■ Problem 1 ■
Name the tags nested inside each <book> element in the sample XML of the XPath article.

■ Document passage ■
Ultrashock Forums > Blogs > Holaso
Xpath = the smart way to XML in Actionscript
Member Blogs
 
Bookmark and Share!
Rate this Entry

Xpath = the smart way to XML in Actionscript

Posted 2008-02-15 at 11:20 by Holaso
Getting data from XML
To gain access to the data that we want to use we need to traverse the XML DOM (Document Object Model). To traverse the XML DOM we use the XML object properties like firstChild and childNodes. If you have used the XML object before then I’m sure you have created statements that looked something like this:
myXML.childNodes[1].childNodes[3].firstChild.nodeValue;
Can you tell what data this statement is referring to without dissecting the XML structure first? Every node is assumed to be literally at a hard coded position. Imagine if you would have the following XML data structure loaded in a XML object called xmlBooks:
<books>
<book id='0'>
<author>J.R.R. Tolkien</author>
<title>The Lord of the Rings</title>
<isbn>0618346252</isbn>
<price>34.95</price>
</book>
<book id='1'>
<author>Dan Brown</author>
<title>The Da Vinci Code<title>
<isbn>1400079179</isbn>
<price>17.95</price>
</book>
</books>
If we want to retrieve the author of the second book, The Da Vinci Code, we could use the following statement to access that data using the XML object:
xmlBooks.firstChild.childNodes[1].childNodes[1].firstChild.nodeValue;
What we’re in reality doing here is telling the XML object to get a reference to the firstChild node of the XML object, which is the <books> tag in our data example. Then, from the firstChild node get the second <book> node by indicating the second index in the childNodes array of the first child node (remember that array indexes start at zero, so we need to specify index 1 here to target the second index). Then we target the second node in the <book> tag, which is the <author> tag, and read the nodeValue of the firstChild node of that tag to get the actual data we want.
Did you actually follow all of that? There must be a better way of doing this!
Introducing XPath
I’m sure you’ve worked with files and folders on a computer drive before. Files and folders are usually stored in other folders, this way you can give structure to your drive and prevent your drive from turning into a big mess. If I was to show you the path to a file you’d probably know exactly what file I was talking about:
C:\Program Files\Macromedia\Flash 8\Readme.txt
Here we’re talking about a file called Readme.txt that is located on the C: drive in the Flash 8 program folder. Imagine if we couldn’t specify folders this way but had to use some obscure syntax like this:
myDrive.folders[4].folders[6].folders[2].files[4].name;
What would happen if the file at index 2 got deleted. Would that mean that our file would now be at index 3? If that was true, all our shell scripts, batch files, program code or whatever else that used that file would have to be adjusted just because a file got deleted!

■ Data supplied ■
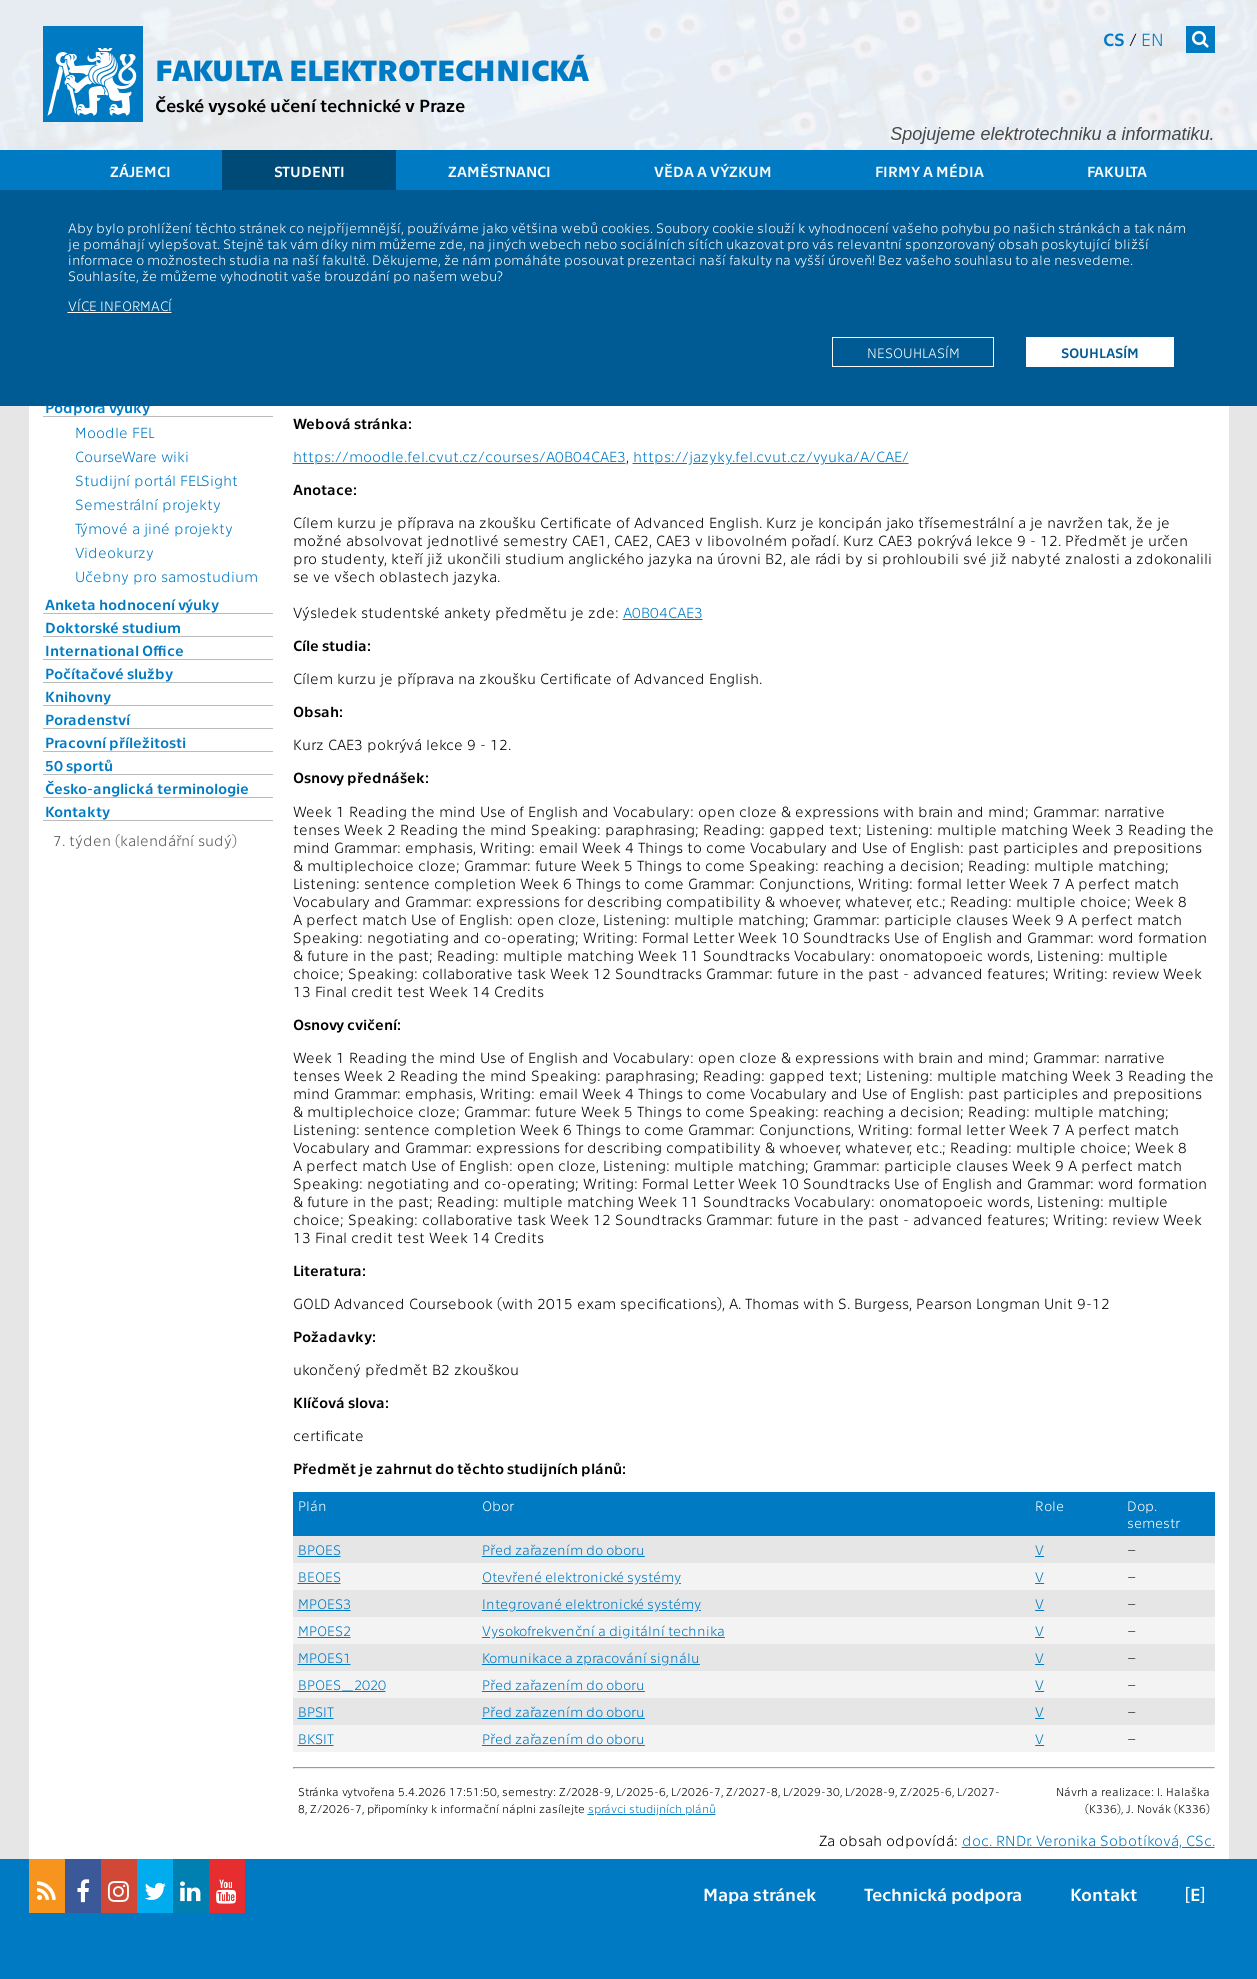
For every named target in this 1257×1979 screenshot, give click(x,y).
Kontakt (1103, 1893)
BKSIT (316, 1738)
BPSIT (316, 1711)
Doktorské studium (113, 627)
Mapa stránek (759, 1893)
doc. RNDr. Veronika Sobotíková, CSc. (1088, 1840)
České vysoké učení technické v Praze (310, 104)
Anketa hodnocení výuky (132, 604)
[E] (1195, 1893)
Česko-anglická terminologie (147, 788)
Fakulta (1117, 171)
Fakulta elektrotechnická (372, 68)
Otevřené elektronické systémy (581, 1576)
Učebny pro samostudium (166, 576)
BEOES (319, 1576)
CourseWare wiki (132, 456)
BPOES (319, 1549)
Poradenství (87, 719)
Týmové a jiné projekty (154, 528)
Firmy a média (929, 171)
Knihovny (78, 696)
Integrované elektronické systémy (591, 1603)
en (1152, 38)
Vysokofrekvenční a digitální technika (603, 1630)
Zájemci (140, 171)
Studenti (309, 171)
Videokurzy (114, 552)
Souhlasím (1100, 352)
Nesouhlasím (913, 352)
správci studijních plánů (652, 1808)
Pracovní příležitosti (115, 742)
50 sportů (79, 765)
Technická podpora (943, 1893)
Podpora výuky (97, 407)
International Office (114, 650)
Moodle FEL (114, 432)
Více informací (120, 305)
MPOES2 (324, 1630)
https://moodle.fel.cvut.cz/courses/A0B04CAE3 (459, 456)
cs (1114, 38)
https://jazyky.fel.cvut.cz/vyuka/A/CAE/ (771, 456)
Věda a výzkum (713, 171)
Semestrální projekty (148, 504)
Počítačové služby (109, 673)
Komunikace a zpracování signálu (591, 1657)
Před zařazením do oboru (563, 1549)
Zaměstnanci (499, 171)
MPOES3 (324, 1603)
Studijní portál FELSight (156, 480)
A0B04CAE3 (663, 612)
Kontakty (77, 811)
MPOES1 (324, 1657)
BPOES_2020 (342, 1684)
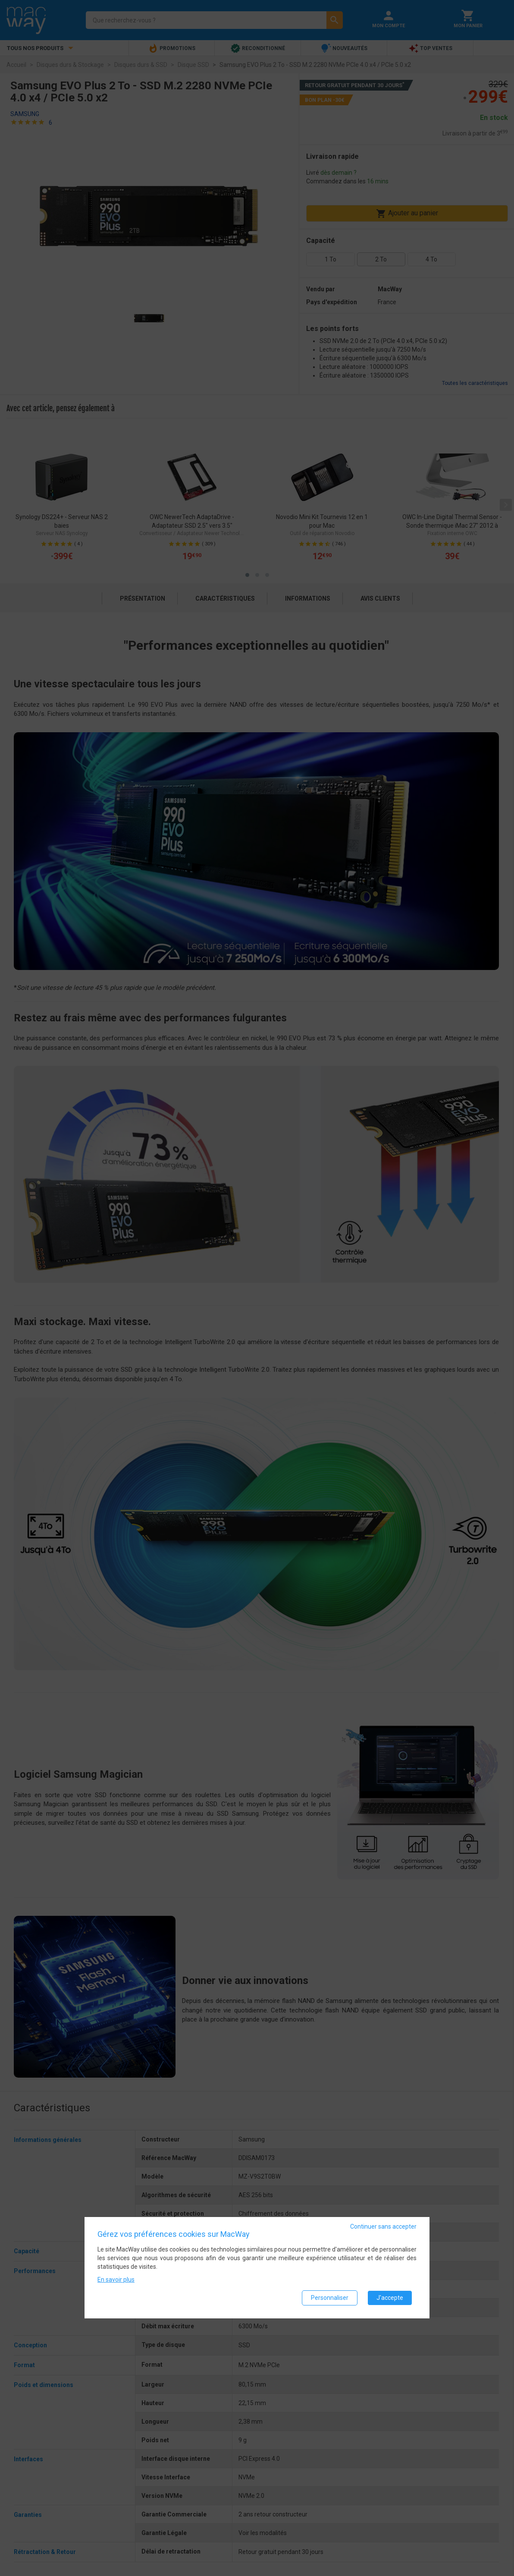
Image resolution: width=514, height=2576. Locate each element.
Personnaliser (329, 2297)
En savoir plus (116, 2279)
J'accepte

■ Problem 2 ■
Format the records as a numbered list, from their start through the line containing "Studijní portál FELSight (156, 480)", inclusive. Omit the pictures and any blank lines.

■ Worked solution 1 ■
author, title, isbn, price

■ Worked solution 2 ■
1. For every named target in this 1257×1979 screenshot, give click(x,y).
2. Kontakt (1103, 1893)
3. BKSIT (316, 1738)
4. BPSIT (316, 1711)
5. Doktorské studium (113, 627)
6. Mapa stránek (759, 1893)
7. doc. RNDr. Veronika Sobotíková, CSc. (1088, 1840)
8. České vysoké učení technické v Praze (310, 104)
9. Anketa hodnocení výuky (132, 604)
10. [E] (1195, 1893)
11. Česko-anglická terminologie (147, 788)
12. Fakulta (1117, 171)
13. Fakulta elektrotechnická (372, 68)
14. Otevřené elektronické systémy (581, 1576)
15. Učebny pro samostudium (166, 576)
16. BEOES (319, 1576)
17. CourseWare wiki (132, 456)
18. BPOES (319, 1549)
19. Poradenství (87, 719)
20. Týmové a jiné projekty (154, 528)
21. Firmy a média (929, 171)
22. Knihovny (78, 696)
23. Integrované elektronické systémy (591, 1603)
24. en (1152, 38)
25. Vysokofrekvenční a digitální technika (603, 1630)
26. Zájemci (140, 171)
27. Studenti (309, 171)
28. Videokurzy (114, 552)
29. Souhlasím (1100, 352)
30. Nesouhlasím (913, 352)
31. správci studijních plánů (652, 1808)
32. Pracovní příležitosti (115, 742)
33. 50 sportů (79, 765)
34. Technická podpora (943, 1893)
35. Podpora výuky (97, 407)
36. International Office (114, 650)
37. Moodle FEL (114, 432)
38. Více informací (120, 305)
39. MPOES2 (324, 1630)
40. https://moodle.fel.cvut.cz/courses/A0B04CAE3 (459, 456)
41. cs (1114, 38)
42. https://jazyky.fel.cvut.cz/vyuka/A/CAE/ (771, 456)
43. Věda a výzkum (713, 171)
44. Semestrální projekty (148, 504)
45. Počítačové služby (109, 673)
46. Komunikace a zpracování signálu (591, 1657)
47. Před zařazením do oboru (563, 1549)
48. Zaměstnanci (499, 171)
49. MPOES3 (324, 1603)
50. Studijní portál FELSight (156, 480)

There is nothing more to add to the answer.